-- start TEXT SHOWN --
Revisiting A Cultural Heritage

November 17, 2011 by · Leave a Comment 

By Sumayyah Meehan, TMO

sadu3The cultural heritage of Kuwait has a rich history of arts and handicrafts dating back centuries. The Bedouin Kuwaitis were famous for their brightly woven rugs, tapestries and calligraphy. However, with the discovery of oil in the late 1930’s the reliance upon handicrafts began to fade as the country morphed into an oil rich nation with newfound revenue to import products from all over the world. Today, the vast majority of Kuwaiti society is more interested in the latest fashions straight off the runways of New York and Milan than crafting.

World-renowned Kuwaits artists like Thuraya Al-Baqsami and Khazaal Al Qaffas have kept a flicker of hope for the Kuwaiti art scene burning brightly for decades. However, over the past few years a veritable art revival has been quietly taking place. A minority of Kuwaitis are increasingly becoming more interested in art and handicrafts. Over the past couple of years, hobby shops and art supply stores have started opening up at record pace. And business is booming.

The renewed interested in arts and handicrafts in Kuwait remains a mystery. In the USA and Europe, for example, a surge in interest for homemade handicrafts is often tied to a problematic economy as people try to save money by making things at home or even selling their wares to earn an income. The Kuwaiti economy has not only survived the years long economic turndown, but it has also flourished. The only discernable reason for the revival of arts and handicrafts is that many Kuwaitis are looking to get back to their creative roots.
-- end TEXT SHOWN --
-- start ENTRIES --
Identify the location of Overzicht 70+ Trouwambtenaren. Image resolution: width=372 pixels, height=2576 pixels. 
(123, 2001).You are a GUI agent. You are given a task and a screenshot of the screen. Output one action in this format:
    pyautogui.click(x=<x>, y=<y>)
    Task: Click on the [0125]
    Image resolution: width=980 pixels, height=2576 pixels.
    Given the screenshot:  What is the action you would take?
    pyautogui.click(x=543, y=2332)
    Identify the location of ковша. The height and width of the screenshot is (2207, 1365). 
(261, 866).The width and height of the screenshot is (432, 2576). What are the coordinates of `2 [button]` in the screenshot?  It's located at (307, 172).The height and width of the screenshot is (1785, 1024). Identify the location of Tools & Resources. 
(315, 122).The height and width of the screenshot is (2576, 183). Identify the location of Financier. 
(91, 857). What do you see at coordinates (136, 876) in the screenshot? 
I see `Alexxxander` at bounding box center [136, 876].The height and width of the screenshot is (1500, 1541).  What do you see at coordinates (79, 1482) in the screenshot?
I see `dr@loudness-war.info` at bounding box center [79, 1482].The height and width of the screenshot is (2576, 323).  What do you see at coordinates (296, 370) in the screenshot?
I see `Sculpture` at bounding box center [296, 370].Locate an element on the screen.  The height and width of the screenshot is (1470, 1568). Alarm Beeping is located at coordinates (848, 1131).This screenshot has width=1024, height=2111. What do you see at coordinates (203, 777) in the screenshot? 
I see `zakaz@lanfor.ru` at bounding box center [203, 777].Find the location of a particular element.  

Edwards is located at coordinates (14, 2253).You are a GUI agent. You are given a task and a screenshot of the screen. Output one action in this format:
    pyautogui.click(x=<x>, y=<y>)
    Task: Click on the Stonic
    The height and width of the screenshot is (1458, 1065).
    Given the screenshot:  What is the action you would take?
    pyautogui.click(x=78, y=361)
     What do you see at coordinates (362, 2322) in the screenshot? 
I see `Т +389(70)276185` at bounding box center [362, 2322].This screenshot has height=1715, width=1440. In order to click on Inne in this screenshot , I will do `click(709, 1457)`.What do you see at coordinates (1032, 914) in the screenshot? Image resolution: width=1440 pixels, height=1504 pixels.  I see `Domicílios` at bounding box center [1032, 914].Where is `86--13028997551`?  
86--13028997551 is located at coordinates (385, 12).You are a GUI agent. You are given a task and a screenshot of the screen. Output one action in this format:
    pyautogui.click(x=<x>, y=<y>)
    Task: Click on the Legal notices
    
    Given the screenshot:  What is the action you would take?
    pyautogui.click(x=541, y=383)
-- end ENTRIES --
Continue the article on the revival of arts and handicrafts in Kuwait, starting after its last sentence.

Not only are there an abundance of arts and crafts suppliers in Kuwait, but there is also a wealth of handicraft classes complete with instructors now available to teach everything from jewelry making to painting. One of the most recent handicraft supply shops, LB o J’zazz – Beads and Things, also offers between 40-60 handicraft classes per year. Owners Lubna Seif Abbas and Bettina Al-Bakhit offer workshops complete with all the materials necessary to complete the crafting project from start to finish. In a recent interview, Abbas shared, “Each class is project-based. I think that everybody has creativity, it is just they need somebody to show them the basics, they need good tools, and time, and we have lots of time here in Kuwait. If anybody is bored, just let them come here. We will fill time with something useful and joyful to do at the same time. There is so much that we can do. People now seek to perform arts and crafts, and they look for some
thing deeper while enjoy doing it.”

The future looks bright for the handmade revolution in Kuwait as even members of the expatriate community are even getting in on the crafting. Abbas revealed that an increasing number of non-Kuwaitis are expressing interest in her courses and several are taking part.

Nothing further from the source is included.